ESG targets need to be realistic and within the parameters of capability; ESG is about making a positive difference to the industries and markets in which the company operates, and obtainable targets set a positive precedent for delivery. These targets, therefore, need to be specific to the qualities of the firm. ESG objectives should be focused on the existing operations and practices of the company and how they can be improved, rather than the cultivation of aims and targets that are beyond the scope of the business.
Accordingly, businesses are applying these principles in a multitude of different ways; the most common and effective way being through internal strategy. Many large corporations have started creating internal policies that affirm their commitment to sustainable practices, such as Diagio’s ‘Society 2030: Spirit of Progress’. This created an association between ESG and their brand and affirmed their reputation to the public and investors by having a sustainability drive. MA-Change has cultivated its own ESG framework, as aforementioned; M-Able.
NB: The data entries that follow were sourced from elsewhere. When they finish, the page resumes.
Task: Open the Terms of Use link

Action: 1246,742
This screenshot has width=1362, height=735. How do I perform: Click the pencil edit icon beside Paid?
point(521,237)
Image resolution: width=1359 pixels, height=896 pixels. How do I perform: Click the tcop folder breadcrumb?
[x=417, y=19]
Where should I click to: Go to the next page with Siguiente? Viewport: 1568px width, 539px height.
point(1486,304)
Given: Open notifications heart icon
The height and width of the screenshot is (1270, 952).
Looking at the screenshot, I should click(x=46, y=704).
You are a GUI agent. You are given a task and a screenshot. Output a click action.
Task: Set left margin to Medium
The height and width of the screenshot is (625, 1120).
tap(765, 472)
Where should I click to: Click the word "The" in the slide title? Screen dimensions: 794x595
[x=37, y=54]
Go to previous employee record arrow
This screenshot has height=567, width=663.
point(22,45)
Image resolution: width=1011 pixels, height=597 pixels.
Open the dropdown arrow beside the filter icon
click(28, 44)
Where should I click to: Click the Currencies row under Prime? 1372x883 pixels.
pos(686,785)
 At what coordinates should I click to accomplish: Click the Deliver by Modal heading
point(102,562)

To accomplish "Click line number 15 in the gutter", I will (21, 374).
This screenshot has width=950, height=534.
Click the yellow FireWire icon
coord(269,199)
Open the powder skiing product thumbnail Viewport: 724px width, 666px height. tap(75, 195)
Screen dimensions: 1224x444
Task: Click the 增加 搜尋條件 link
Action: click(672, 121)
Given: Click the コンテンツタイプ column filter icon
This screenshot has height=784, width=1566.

This details our commitment to sustainable commerce and outlines our mission to improve the industries it works in.
To conclude, ESG has become increasingly important as globalised business becomes vital to profits. The transparent, scrutinised nature of contemporary trade means a firm’s success is built on their ability to avoid PR disasters and maintain a positive corporate reputation amongst consumers. Subsequently, an ESG policy has become a clear, attainable way for companies to achieve the status of ‘ESG compliant’, which is becoming a necessity for investment and custom. However, despite the perceivably positive impact ESG has on trade and business practice, there is often a degree of criticism for the practice. Some argue that the corporate takeover of public morality has trivialised and commodified the societal issues they are meant to be tackling, leading to ‘woke capitalism’. This is the idea that corporations are pursuing ‘wokeness’ rather than profit, which puts the system in jeopardy. However, Edmans’ study of ESG-driven companies and the comparable level of profit they make suggests ESG strategies work to the benefit of the business.